The research was led by Dr. Susan Rodger, Director of the School-Based Centre for Mental Health at Western University in London, Ontario.
"In Canada's teacher education programs, we identified that of the 213 courses offering some form of positive mental health education, only two met each of four preferred criteria determined by our researchers," said Rodger. "This is creating a discrepancy between what is offered to teachers as education and what is required by them in the classroom."
In follow up to these findings, the research team conducted focus groups with stakeholders in the education system, including teachers, parents and principals. Comments echoed the findings above, with teachers feeling not fully prepared during their pre-service education, a sense of job and boundary confusion, and stress as they struggle to help their students.
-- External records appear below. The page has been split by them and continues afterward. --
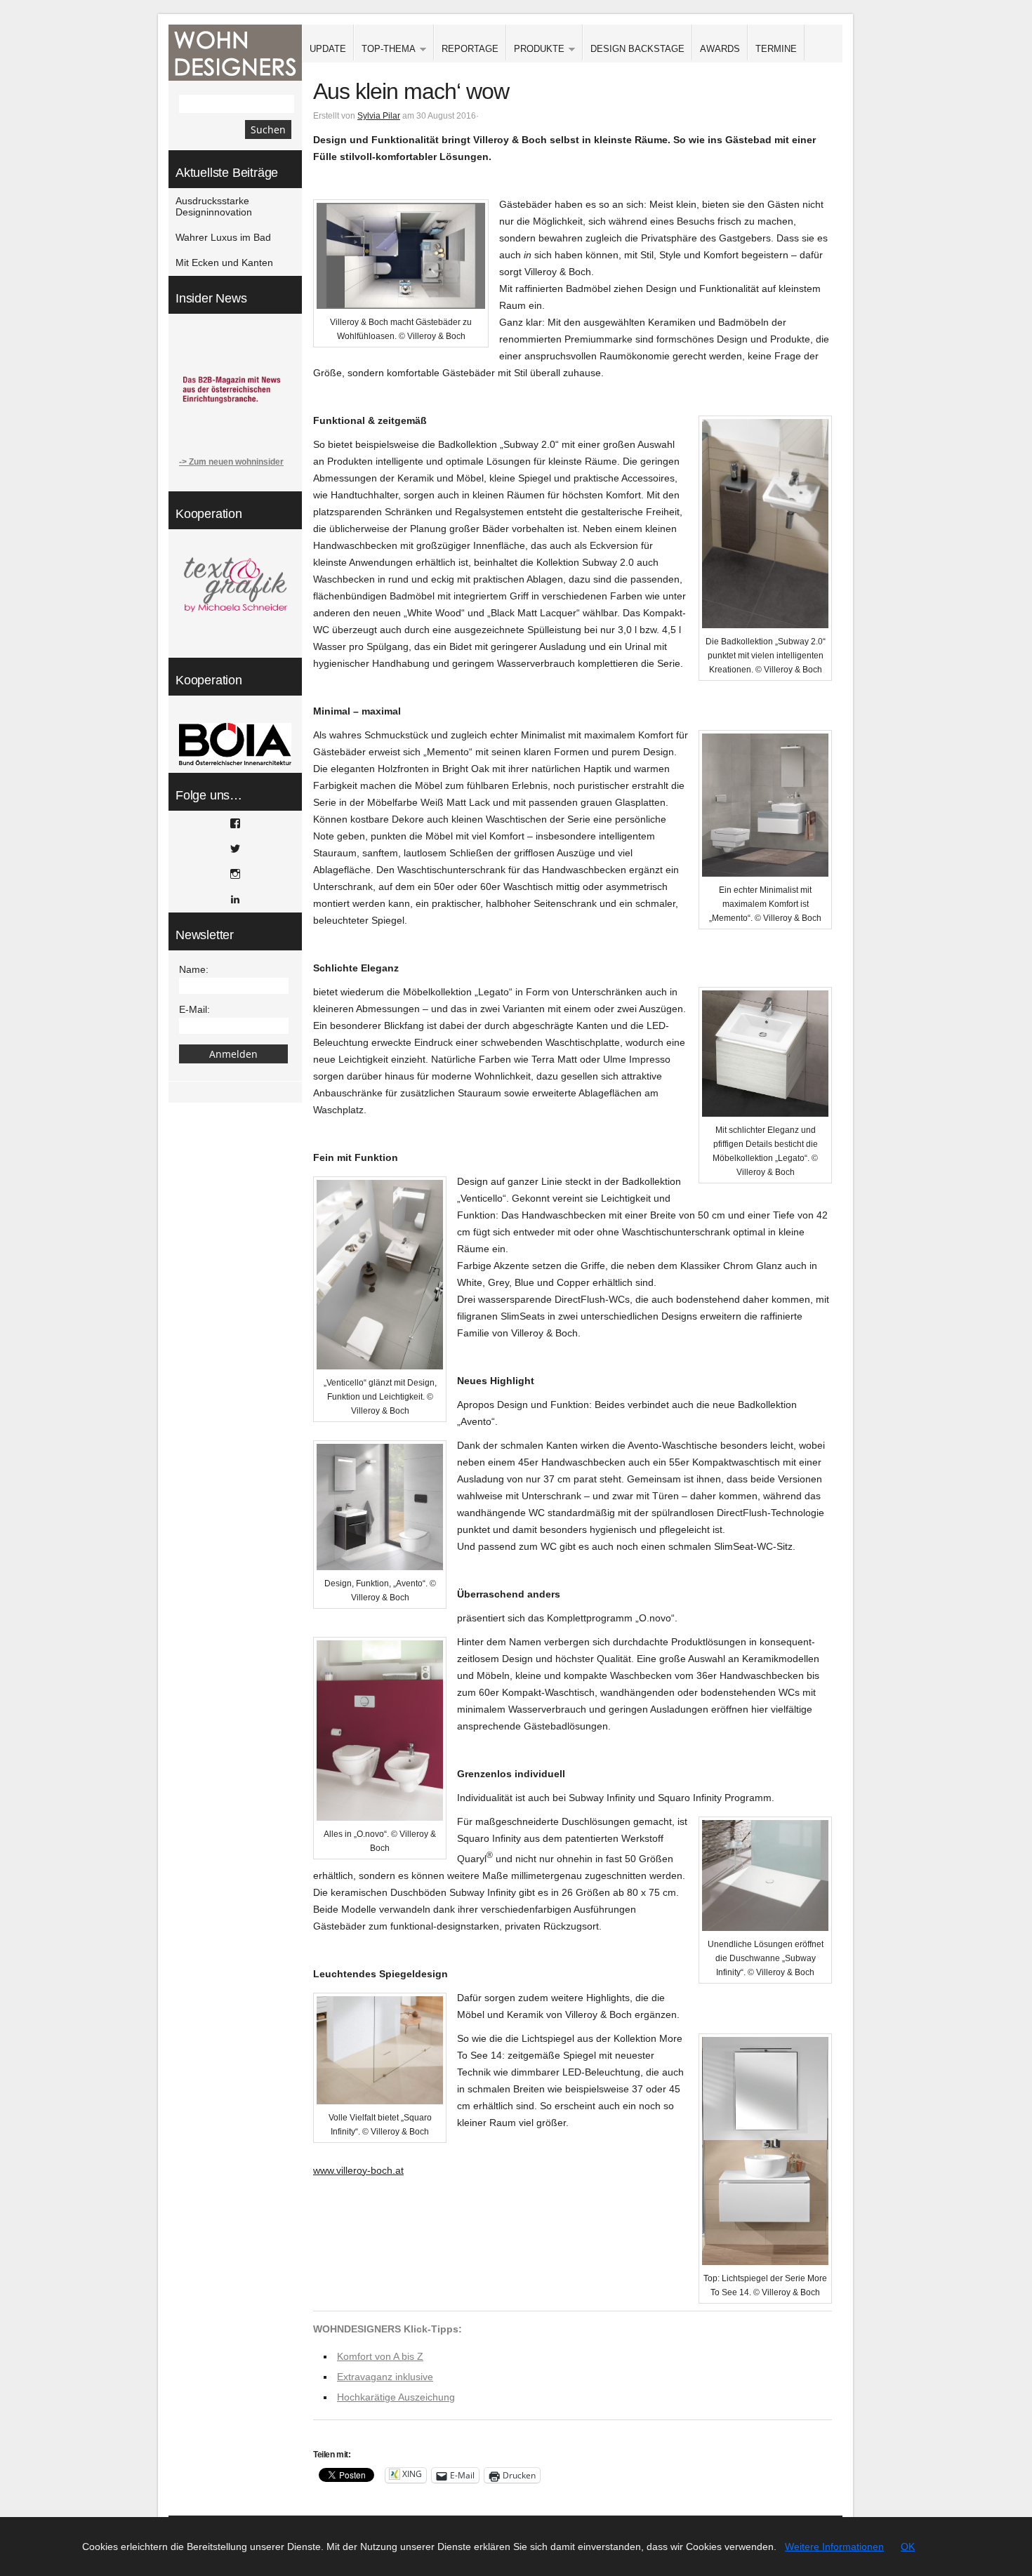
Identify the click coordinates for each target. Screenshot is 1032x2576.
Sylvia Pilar (378, 116)
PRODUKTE (535, 49)
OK (908, 2546)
Canadians Look to Teachers to Help
Physical and Health Education Canada also released today a national survey by Ipsos Reid to better understand how Canadians perceive the mental health challenges facing children and youth, as well as teachers, principals and the education system.
A key revelation in this work shows that Canadians look to teachers almost as much as the family doctor to recognize when a student may be struggling with a mental health issue. While 86 per cent of Canadians believe family doctors are responsible for recognizing that a young person may be facing a mental health issue, 84 per cent of Canadians believe teachers have a responsibility as well.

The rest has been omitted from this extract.